Editor, Director: Pushkar Sunil Mahabal
Writer: Ankita Narang
Cast: Kashmira Irani, Swarda Thigale, Sashi Bhudhan, Boloram Das, Tina Bhatia, Akshita Arora
Producer: Paresh Rawal, Swaroop Rawal, Hemal A Thakur, Pushkar Mahabal, Ankita Narang
Streaming Platform: SonyLIV
Unwatchable can mean two of many things. It could mean a film is bad, rendering it unwatchable. Or it could mean the film’s visuals are raw, repugnant, and repulsive. Sometimes, as in Darren Aronofsky’s Mother, it is hard to know what one means when using the word ‘unwatchable’ because we often seek meaning or, at least, catharsis from violence. Why show a closeup of Jennifer Lawrence being battered and bruised- the purple wounds blooming on her skin in real time?
Welcome Home a Marathi film makes you ask similar questions. It is the story of two census takers, Anuja and Neha (Kashmira Irani, Swarda Thigale, both bronzed beyond belief), who, in attempting to unearth the shady ongoings in a deserted house, become embroiled in it. They first encounter Prerna (Tina Bhatia), pregnant and anxious, who throws a line casually about how all her children die anyway. Anuja and Neha leave after taking the requisite headcount information for the census, but the gnawing intuition makes them come back, and all-hell-breaks-loose.
The 2 hour film begins as horror, the background score, and slanted camera in overdrive, almost announcing its genre. I didn’t mind its obviousness so much because it was effective. A lot of these horror portions are propped up by unspeakable horrors that haven’t found voice yet. They articulate themselves in the second half, by which time the film swerves genres. It sheds its horror to become gore.
But what binds the two halves is the feminist underscoring. Anuja is battling her father and fiance, both of whom insist that she leave her job. Neha has an imposing elder brother. Both were raised in households where the father routinely hit the mother, and this generational cascading of misogyny doesn’t dam. Mid-way while the film is transitioning from horror to gore, Anuja and Neha are having a conversation about what it means to be a strong woman. Anuja confesses that though her mother would be routinely violated, she would always stand up for Anuja. Neha notes, that is strength too.

* * * * *

To do =>
(a) Answer these questions from the review of Welcome Home:
(i) On which streaming platform is the film available?
(ii) What work do Anuja and Neha do?
(iii) Which actor plays Prerna?
(b) What does the review of Welcome Home say from "Welcome Home a" up to and including "back, and all-hell-breaks-loose."? Quote that part word for word.

* * * * *

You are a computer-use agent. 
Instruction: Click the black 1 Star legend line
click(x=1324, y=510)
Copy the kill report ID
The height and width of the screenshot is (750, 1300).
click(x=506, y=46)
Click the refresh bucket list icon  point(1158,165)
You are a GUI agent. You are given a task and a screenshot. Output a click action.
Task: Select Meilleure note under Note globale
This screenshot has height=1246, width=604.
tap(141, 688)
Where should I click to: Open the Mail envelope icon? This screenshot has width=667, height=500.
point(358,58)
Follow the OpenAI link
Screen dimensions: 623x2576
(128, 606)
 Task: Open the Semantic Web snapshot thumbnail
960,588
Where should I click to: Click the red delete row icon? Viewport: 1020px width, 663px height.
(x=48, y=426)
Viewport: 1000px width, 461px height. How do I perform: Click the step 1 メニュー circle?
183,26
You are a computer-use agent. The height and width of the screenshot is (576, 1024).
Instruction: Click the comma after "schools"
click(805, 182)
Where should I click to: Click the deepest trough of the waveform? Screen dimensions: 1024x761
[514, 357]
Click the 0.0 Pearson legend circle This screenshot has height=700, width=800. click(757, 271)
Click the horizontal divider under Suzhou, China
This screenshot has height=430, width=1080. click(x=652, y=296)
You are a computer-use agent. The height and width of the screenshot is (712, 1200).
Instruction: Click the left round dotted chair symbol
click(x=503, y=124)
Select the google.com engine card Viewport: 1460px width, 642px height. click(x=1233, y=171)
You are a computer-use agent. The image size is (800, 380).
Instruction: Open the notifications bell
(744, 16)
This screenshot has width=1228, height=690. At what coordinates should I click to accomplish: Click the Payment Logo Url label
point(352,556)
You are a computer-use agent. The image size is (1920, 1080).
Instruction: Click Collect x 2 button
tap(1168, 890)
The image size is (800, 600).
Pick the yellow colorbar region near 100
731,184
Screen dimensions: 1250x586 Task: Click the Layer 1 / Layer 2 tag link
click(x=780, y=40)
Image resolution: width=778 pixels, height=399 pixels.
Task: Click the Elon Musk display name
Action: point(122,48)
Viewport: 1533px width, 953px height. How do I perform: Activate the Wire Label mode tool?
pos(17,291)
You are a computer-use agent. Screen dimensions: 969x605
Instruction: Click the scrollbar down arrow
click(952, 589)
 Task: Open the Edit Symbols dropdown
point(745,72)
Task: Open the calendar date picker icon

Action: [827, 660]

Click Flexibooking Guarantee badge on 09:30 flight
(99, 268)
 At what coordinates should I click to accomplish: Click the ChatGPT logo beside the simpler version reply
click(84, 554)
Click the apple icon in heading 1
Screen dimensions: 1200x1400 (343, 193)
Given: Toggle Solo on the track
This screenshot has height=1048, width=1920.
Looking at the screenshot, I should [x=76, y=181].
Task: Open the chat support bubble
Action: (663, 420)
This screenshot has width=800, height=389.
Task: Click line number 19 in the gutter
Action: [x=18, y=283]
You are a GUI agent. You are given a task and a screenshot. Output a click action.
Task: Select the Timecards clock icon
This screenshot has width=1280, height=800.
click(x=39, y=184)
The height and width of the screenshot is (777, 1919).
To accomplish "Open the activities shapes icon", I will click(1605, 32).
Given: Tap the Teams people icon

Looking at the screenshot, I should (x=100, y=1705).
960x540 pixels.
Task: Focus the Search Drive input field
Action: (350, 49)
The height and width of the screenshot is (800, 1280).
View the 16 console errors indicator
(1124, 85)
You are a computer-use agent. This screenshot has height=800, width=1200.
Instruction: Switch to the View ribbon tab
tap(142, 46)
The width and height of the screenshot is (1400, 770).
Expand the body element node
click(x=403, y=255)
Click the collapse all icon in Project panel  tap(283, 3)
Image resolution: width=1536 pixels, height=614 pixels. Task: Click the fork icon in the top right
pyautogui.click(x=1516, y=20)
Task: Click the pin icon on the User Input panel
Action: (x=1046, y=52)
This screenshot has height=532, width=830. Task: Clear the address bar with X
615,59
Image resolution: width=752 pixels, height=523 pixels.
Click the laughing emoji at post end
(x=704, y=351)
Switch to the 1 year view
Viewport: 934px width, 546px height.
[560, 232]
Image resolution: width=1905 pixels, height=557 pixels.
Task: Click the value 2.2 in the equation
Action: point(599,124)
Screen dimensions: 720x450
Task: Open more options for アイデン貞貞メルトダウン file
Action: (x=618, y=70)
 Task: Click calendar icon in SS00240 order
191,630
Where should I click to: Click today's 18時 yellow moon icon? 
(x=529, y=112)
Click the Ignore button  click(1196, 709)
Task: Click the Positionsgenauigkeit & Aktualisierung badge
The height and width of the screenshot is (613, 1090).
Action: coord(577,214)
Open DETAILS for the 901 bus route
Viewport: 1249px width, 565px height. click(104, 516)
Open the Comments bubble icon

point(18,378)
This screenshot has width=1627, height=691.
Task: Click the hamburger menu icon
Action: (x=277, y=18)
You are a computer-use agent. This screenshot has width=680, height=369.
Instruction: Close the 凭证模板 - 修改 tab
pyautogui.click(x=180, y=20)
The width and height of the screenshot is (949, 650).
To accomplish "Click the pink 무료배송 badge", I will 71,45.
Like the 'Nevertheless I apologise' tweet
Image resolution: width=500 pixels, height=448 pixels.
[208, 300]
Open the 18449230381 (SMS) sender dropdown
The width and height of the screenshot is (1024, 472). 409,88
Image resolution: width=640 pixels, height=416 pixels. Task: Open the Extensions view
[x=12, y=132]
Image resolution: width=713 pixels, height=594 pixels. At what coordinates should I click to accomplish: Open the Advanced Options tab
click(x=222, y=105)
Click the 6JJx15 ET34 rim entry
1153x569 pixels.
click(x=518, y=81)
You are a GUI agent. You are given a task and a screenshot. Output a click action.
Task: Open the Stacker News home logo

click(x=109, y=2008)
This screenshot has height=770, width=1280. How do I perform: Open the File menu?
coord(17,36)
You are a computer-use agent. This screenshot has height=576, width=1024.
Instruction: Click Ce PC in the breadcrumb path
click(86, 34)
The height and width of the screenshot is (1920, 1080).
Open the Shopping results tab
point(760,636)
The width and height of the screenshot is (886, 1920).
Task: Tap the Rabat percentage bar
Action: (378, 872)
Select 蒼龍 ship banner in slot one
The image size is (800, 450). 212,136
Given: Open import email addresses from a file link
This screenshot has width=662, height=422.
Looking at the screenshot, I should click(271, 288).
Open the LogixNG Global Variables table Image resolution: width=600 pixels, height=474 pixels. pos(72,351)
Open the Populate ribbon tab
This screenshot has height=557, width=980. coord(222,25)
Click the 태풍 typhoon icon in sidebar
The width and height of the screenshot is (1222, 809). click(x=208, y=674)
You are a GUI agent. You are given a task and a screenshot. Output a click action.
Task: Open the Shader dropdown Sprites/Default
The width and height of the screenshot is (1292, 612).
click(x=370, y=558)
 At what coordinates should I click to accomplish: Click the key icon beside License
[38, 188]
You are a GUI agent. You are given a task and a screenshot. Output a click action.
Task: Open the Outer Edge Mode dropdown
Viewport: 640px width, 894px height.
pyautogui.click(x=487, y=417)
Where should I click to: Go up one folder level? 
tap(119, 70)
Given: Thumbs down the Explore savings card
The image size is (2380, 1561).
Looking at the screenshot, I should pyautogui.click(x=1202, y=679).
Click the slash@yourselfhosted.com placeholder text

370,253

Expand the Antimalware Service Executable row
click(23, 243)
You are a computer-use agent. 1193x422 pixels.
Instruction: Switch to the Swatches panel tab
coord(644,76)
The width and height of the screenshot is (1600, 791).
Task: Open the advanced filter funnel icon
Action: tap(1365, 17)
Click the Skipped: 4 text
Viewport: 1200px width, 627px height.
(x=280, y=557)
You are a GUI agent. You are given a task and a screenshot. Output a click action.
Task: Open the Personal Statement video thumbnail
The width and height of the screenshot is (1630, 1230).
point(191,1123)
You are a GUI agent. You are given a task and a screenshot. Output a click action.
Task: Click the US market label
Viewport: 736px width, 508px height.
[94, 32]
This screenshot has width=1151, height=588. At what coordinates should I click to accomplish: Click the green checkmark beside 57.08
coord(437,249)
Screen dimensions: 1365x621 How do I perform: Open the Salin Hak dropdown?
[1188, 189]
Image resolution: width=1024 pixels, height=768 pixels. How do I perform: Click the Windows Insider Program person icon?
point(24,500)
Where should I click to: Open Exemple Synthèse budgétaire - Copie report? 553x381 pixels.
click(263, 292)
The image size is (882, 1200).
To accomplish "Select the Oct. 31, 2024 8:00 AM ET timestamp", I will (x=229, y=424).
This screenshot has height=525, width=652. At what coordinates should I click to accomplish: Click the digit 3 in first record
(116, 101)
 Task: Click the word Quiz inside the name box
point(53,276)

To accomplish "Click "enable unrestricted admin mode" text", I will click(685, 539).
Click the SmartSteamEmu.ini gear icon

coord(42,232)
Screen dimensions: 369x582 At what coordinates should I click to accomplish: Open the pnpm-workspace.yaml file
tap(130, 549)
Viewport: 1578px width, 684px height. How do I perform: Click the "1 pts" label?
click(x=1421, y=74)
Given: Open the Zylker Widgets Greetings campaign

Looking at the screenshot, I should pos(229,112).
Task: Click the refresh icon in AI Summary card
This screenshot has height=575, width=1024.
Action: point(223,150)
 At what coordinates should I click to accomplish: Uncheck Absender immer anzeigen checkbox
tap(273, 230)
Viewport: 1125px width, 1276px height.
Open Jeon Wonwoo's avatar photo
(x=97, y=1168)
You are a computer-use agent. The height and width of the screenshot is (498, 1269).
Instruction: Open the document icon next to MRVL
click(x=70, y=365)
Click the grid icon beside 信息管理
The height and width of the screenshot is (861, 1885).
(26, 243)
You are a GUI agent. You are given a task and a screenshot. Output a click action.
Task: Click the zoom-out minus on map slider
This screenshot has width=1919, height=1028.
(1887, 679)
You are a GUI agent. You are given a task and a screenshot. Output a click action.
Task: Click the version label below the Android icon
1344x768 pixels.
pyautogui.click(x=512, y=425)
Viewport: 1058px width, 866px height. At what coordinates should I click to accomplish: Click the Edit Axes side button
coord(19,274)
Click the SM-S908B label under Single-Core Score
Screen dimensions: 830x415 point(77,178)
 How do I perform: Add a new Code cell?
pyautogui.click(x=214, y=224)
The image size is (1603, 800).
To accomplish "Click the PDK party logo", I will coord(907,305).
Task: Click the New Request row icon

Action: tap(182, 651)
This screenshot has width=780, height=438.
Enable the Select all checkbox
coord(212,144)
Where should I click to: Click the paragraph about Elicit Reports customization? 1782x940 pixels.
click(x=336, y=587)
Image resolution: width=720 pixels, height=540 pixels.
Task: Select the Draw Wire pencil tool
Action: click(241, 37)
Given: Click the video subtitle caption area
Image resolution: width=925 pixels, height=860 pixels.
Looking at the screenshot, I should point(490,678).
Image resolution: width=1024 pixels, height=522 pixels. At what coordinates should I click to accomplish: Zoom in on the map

* * * * *

Written responses =>
(a)
(i) SonyLIV
(ii) They are census takers.
(iii) Tina Bhatia

(b)
Welcome Home a Marathi film makes you ask similar questions. It is the story of two census takers, Anuja and Neha (Kashmira Irani, Swarda Thigale, both bronzed beyond belief), who, in attempting to unearth the shady ongoings in a deserted house, become embroiled in it. They first encounter Prerna (Tina Bhatia), pregnant and anxious, who throws a line casually about how all her children die anyway. Anuja and Neha leave after taking the requisite headcount information for the census, but the gnawing intuition makes them come back, and all-hell-breaks-loose.